• NOW LIVE! Into the Woods--new character species, eerie monsters, and haunting villains to populate the woodlands of your D&D games.

D&D 5E How Much Lore is Enough?

Hussar

Legend
I've been looking at the Monster Manual previews and something has really struck me. WOTC is really going to town including very, very specific lore in monster write-ups. Kobolds are now slaves to dragons, salamanders are slaves to efreeti, so on and so forth. The writeups are chock a block with proper nouns - naming gods and specific places like the City of Brass or the Plane of Ash.

I have to admit, the more I'm seeing of the Monster Manual, the less I'm liking it. I don't mind some lore, that's a good thing. But, this lore has a very strong tone, and is authoritatively written. It's not rumour or hearsay or "some sages believe" but rather, this monster is X, it lives in Y, and it has the history of Z.

Is everyone comfortable with WOTC dictating this degree of your setting?
 

log in or register to remove this ad

I'm comfortable with it--in fact, I like it--because I don't in even the tiniest degree think of it as WotC dictating aspects of my setting. I see them giving a default presentation which everyone not only can, but is basically expected to, change or ignore as they see fit. I find the lore to be inspiring to the imagination, sometimes introducing something I want to use, other times inspiring me by making me want to look for alternatives.

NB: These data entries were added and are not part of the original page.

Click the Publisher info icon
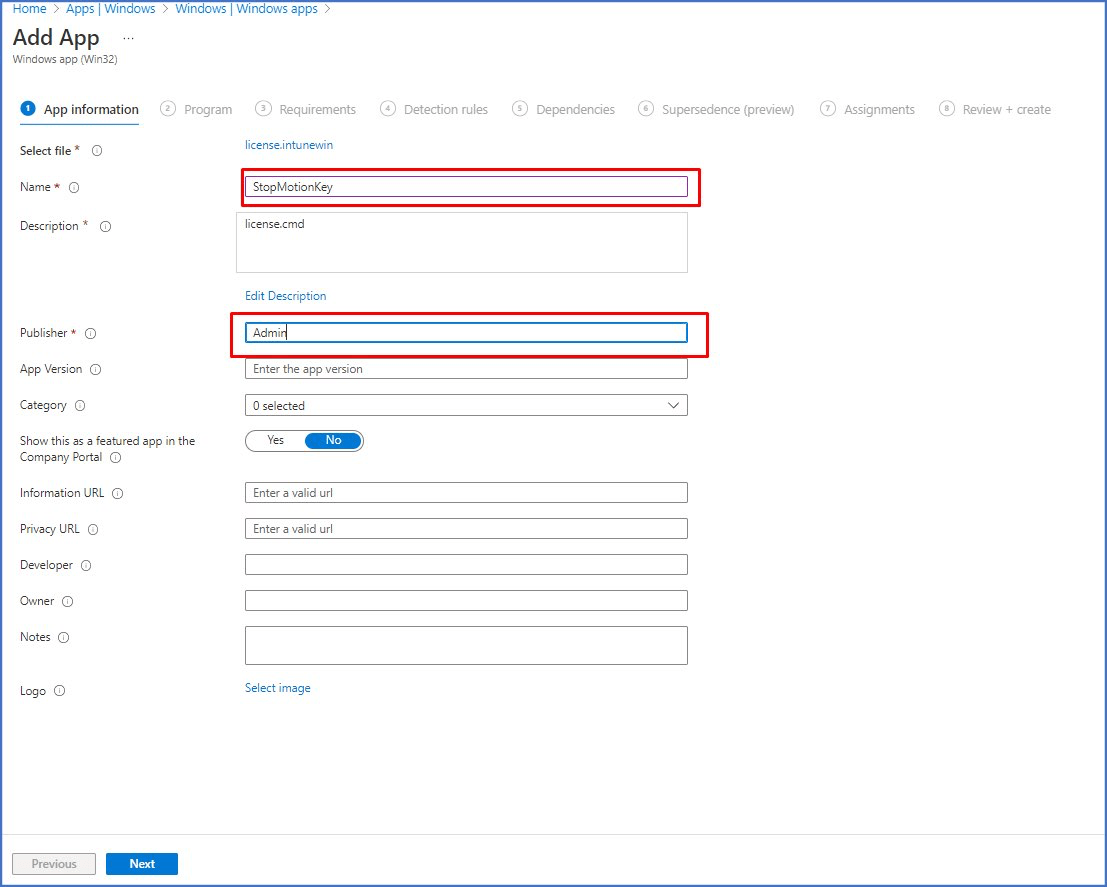The height and width of the screenshot is (887, 1107). pos(90,333)
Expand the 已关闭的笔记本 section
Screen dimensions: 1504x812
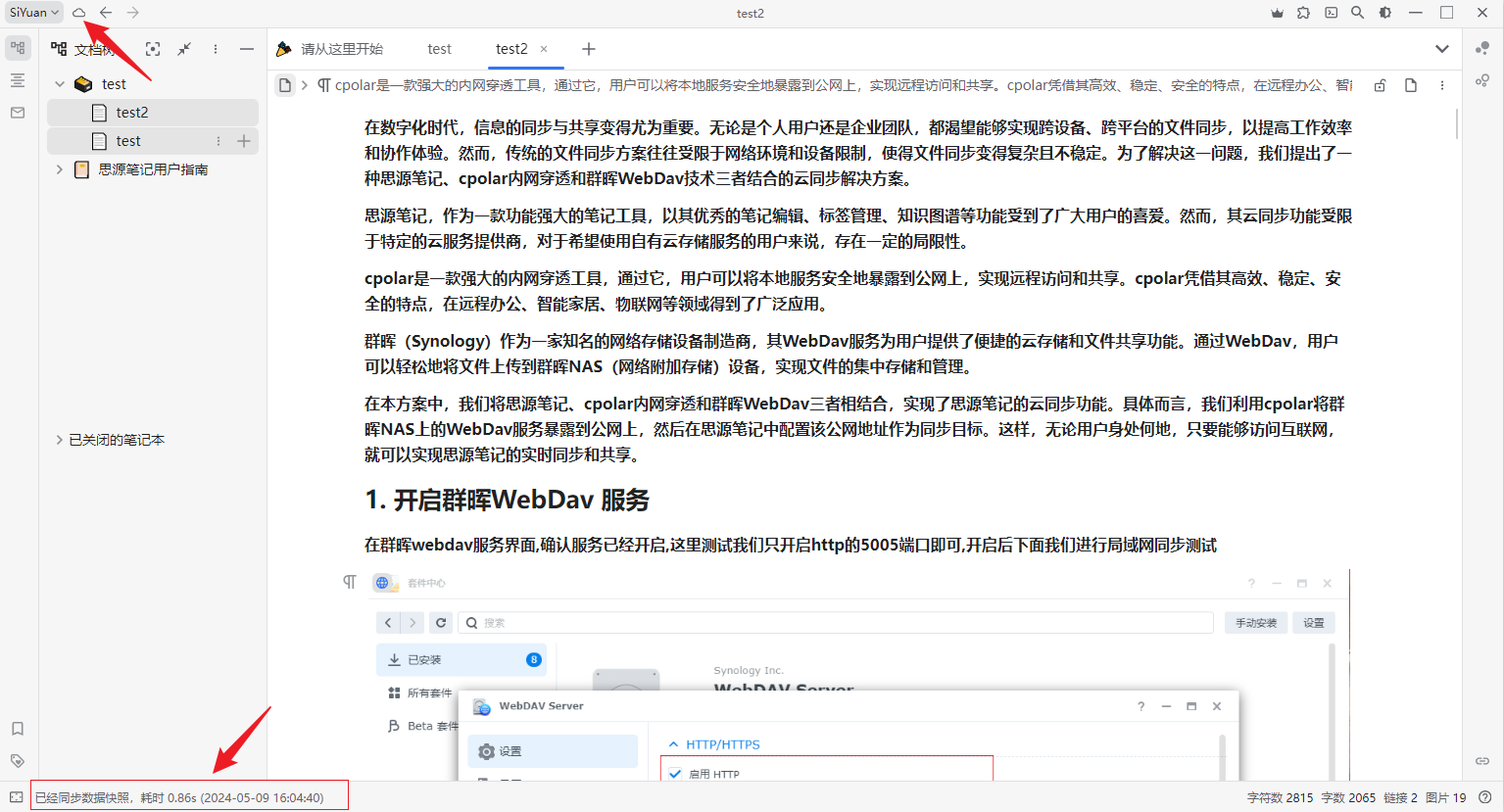coord(60,440)
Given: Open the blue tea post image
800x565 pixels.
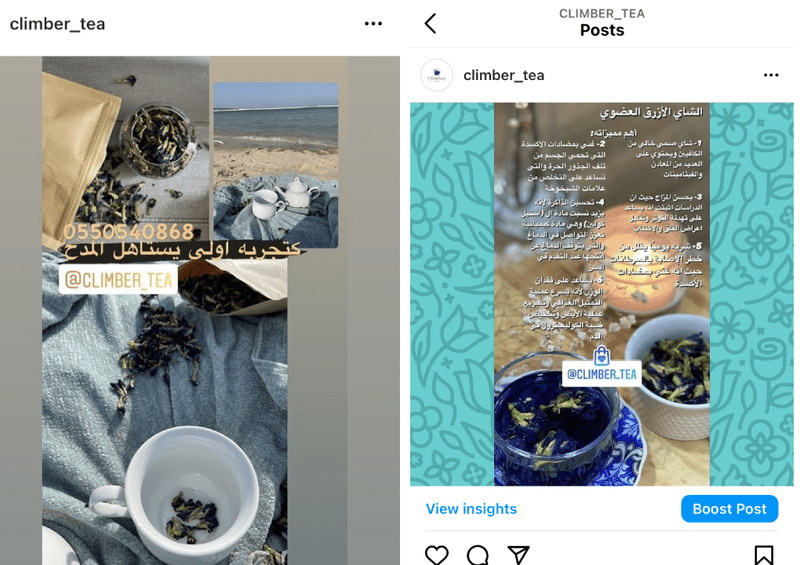Looking at the screenshot, I should tap(602, 294).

I find this far preferable to, say, the 1e MM, and at least as preferable--albeit in a different way--as the 2e.
 

From the MM preview so far, I didn't have the impression that the lore is that much... my general feel is that there is too much space spent on artwork and too little spent on words!!

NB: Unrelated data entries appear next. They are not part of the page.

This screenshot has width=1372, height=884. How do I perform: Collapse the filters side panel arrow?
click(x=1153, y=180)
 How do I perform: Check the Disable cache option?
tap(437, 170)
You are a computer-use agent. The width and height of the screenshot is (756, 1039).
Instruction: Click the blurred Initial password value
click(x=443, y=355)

But anyway, I LOVE for the MM having lore and fluff for each monster (except physical description, honestly I think the artwork takes away the need for verbal description of the appearance).

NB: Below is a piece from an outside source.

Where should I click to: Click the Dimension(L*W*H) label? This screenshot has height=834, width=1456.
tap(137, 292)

The problem with that, is that it depends on the chosen lore... I absolutely hated the approach of 4e to try and give a new spin to a lot of creatures, assuming that everybody was bored. That killed legacy with 30+ years of adventures. Minor changes are OK, as well as additions that don't truly change the concept or the role of old monsters in fantasy settings and adventures.

So unfortunately for me the only to judge that, is on a one-on-one basis.
 

Provided they:

a) Make it clear to players that DMs are able (indeed encouraged) to change some or all of the lore, and
b) Don't try to force all their published settings to fit the mold where it contradicts setting-specific lore

I don't see any great problem with it. It's useful for new DMs to have a default setting to fall back on and, frankly, many experienced DMs are just going to ignore it anyway (indeed, they may never read it, being interested only in the new stats for monsters).
 

I guess it's similar to the "points of light" setting philosophy of 4E: unless a DM has a clear vision of the world where his adventures take place, he is free to use the prefab lore from the MM and use it to flesh encounters and whole campaigns. If he has strong opinions about the setting, he can discard everything that he doesn't need.
 

Having spent most of last night gobbling up every page of this wonderful book, I would have to say that more is better. I don't feel obliged to use the official lore, and in fact I already have a couple of pages of adventure ideas almost entirely inspired by what was written, so in that respect, I'm glad it's there. We take what we want and leave the rest. That's what we do, right?
 


Personally, I like monster descriptions to be about the length and specificity of those in B/X and BECMI. Which the monsters in the 5e Basic Rules provide me, so I'm happy there.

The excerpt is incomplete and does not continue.